We need to talk about miscarriage more.
Miscarriage is hard. It will always be hard, and it will always be prevalent.
So we need to break the quiet layer of isolation that surrounds it and which makes it even harder.
I don’t know that I have any special insights or wisdom into the experience of miscarriage, but I do know we’re all a little healthier and more grounded and more connected when we share our stories and whatever little sparks of insight our heels have kicked up along the way.
And here’s how I came to view miscarriage:
[Note: Bear with me here. This may not sound right to your ears, and it may not feel good in the pit of your stomach. But I think that it’s fundamentally true, and I think it’s one of those difficult truths that has the capacity to cast a little bit of light into our darkest most painful shadows, at least.]
I stopped seeing miscarriage as a devastating failure of the body and instead started seeing it as a crushing and heartbreaking success of biology.
That’s not to say it was to be celebrated, or that the sadness and grief that my wife and I felt could be dismissed or diminished. It’s just to remind ourselves that our bodies aren’t doing pregnancy wrong.
Sadly sadly, it means our bodies are doing pregnancy right.
It’s not what we want.
It’s not what we like.
And it’s certainly not what we hope for.
But it is an essential and necessary part of what pregnancy is. My wife did it perfectly. You’re doing it perfectly.
It’s just that pregnancy is a long series of ever-harder challenges that a woman’s body puts her baby-to-be through to make certain her baby is ready for all this.
Life is beautiful.
Life is miraculous.
Life is astounding.
But life is hard, and life is fragile, and life is one existential stress test after another.
And while we spend the first 18 to 45 years of our babies’ lives trying to ready them for those challenges, a mother’s body begins the training from day one, from literally the first divide.
In fact, I remember the somewhat surreal process of “grading” our embryos with the embryologist, based on symmetry and division rate and a few other rudimentary eyeball tests, before deciding which ones to transfer, and before handing them over to my wife’s body to do the work of assessing viability.
The word “viability” still gives me the anxious chills – the chills of anguish and the chills of triumph.

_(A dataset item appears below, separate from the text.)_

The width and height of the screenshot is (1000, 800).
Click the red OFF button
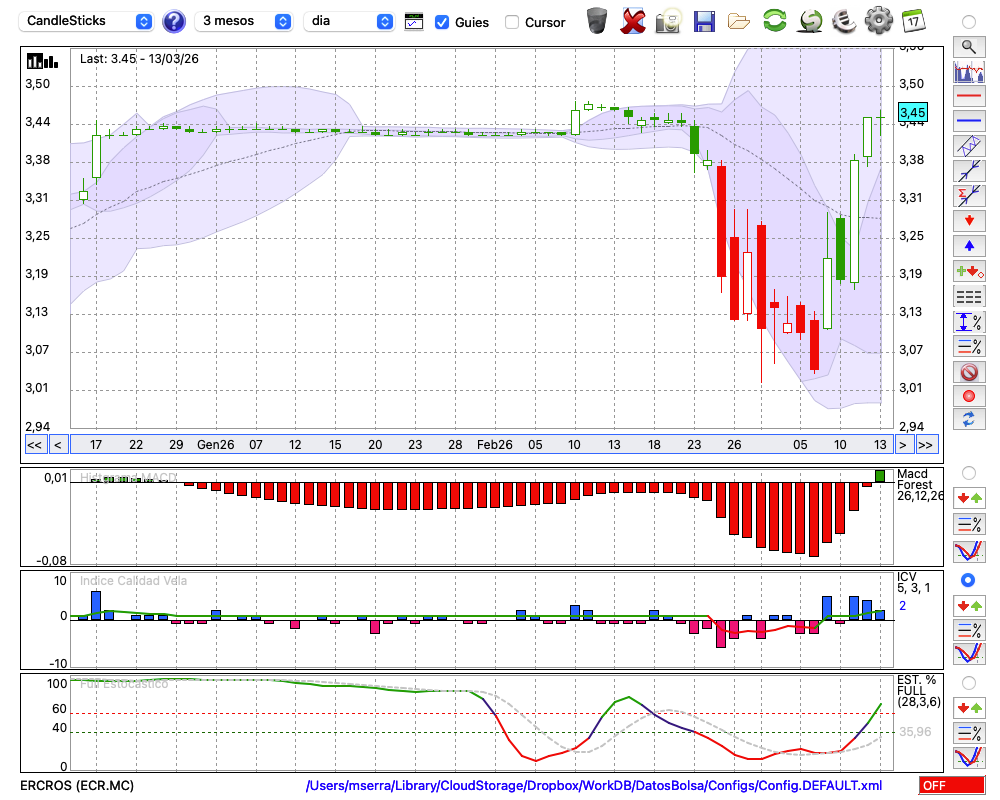pos(949,786)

The female body is such a powerful, loving-but-stern gatekeeper for the threshold of life, and she has an array of incredibly subtle and nuanced chemical tests she runs and reads and runs again.
She doesn’t fail.
We may not understand her. But she knows what she’s doing.

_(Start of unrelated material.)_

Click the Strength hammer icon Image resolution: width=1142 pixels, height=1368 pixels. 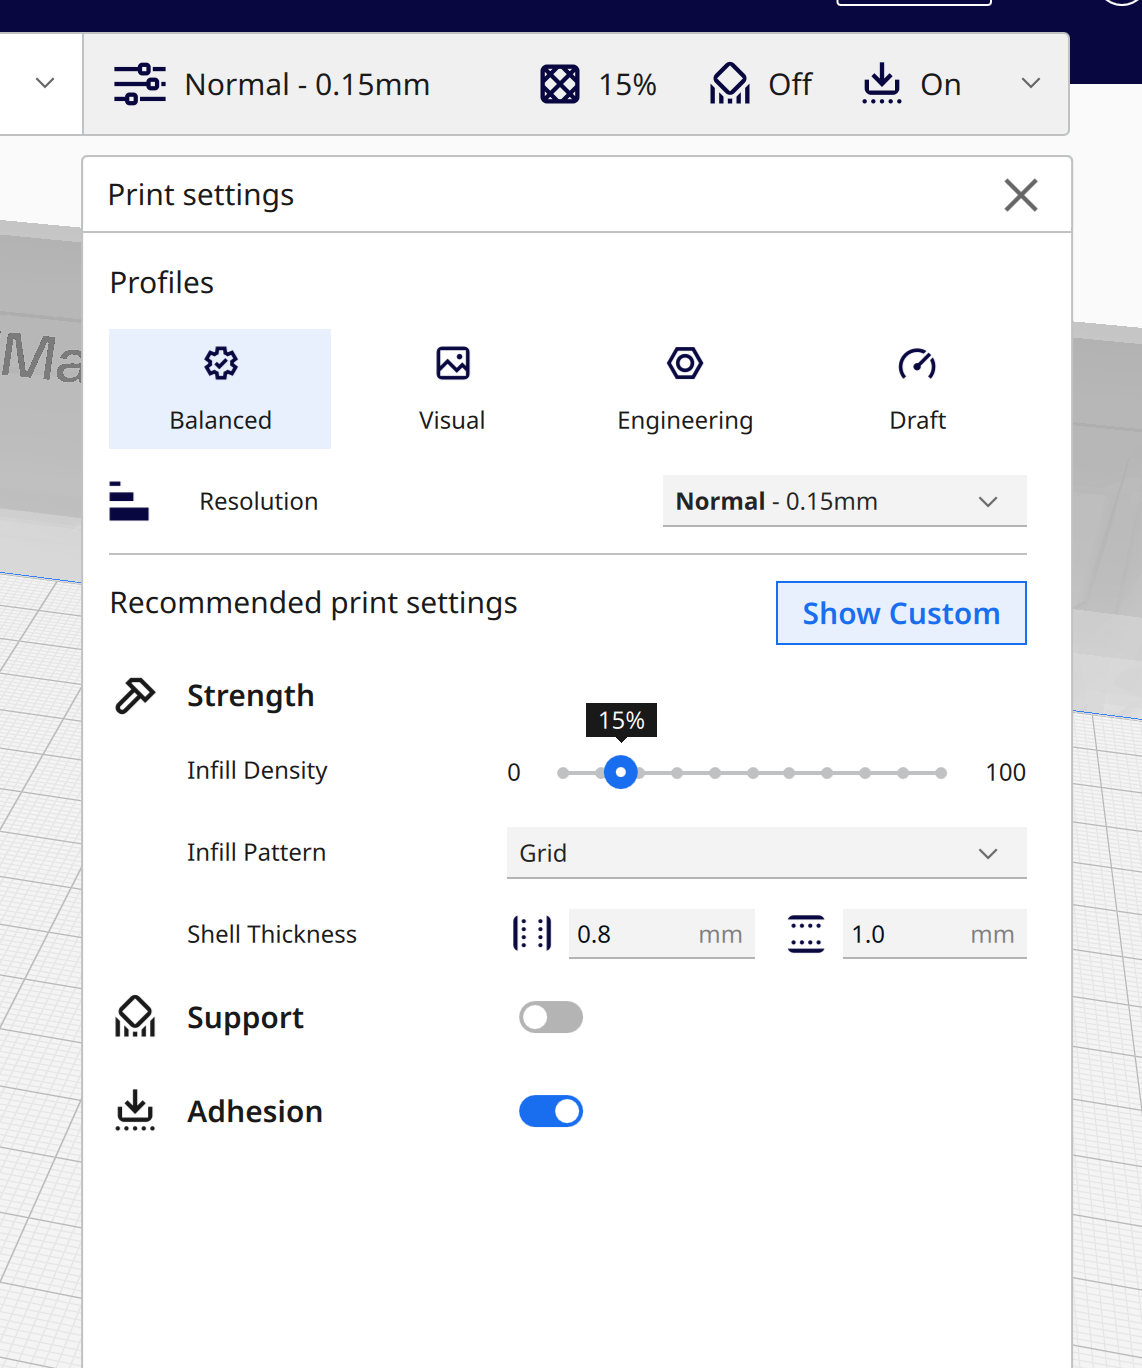pyautogui.click(x=135, y=695)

She learned it from her mother and her mother’s mother – back literally to the trees and the caves. She’s one of those natural forces we can’t negotiate with.
We can only sit in awe and wonder and thank her for her work, and marvel over its results, and not so much question her process.
We can’t fully know it, and we can’t fully understand it. We can only admire it.
And damn it all, sometimes we’re forced to try and accept it as best we can through our tears.
But what we can do is talk about her process, talk about it more often, and more openly. I think it’s good for our sense of belonging and our sense of success.
I believe each birth story, miscarriage or not, is a success story.
And I do think we need a better word than miscarriage — a word with more nuance, and a word that’s more true.
I don’t know what that word might be, but I think acknowledging the fact that the word we have doesn’t very accurately tell our story is a good place to start.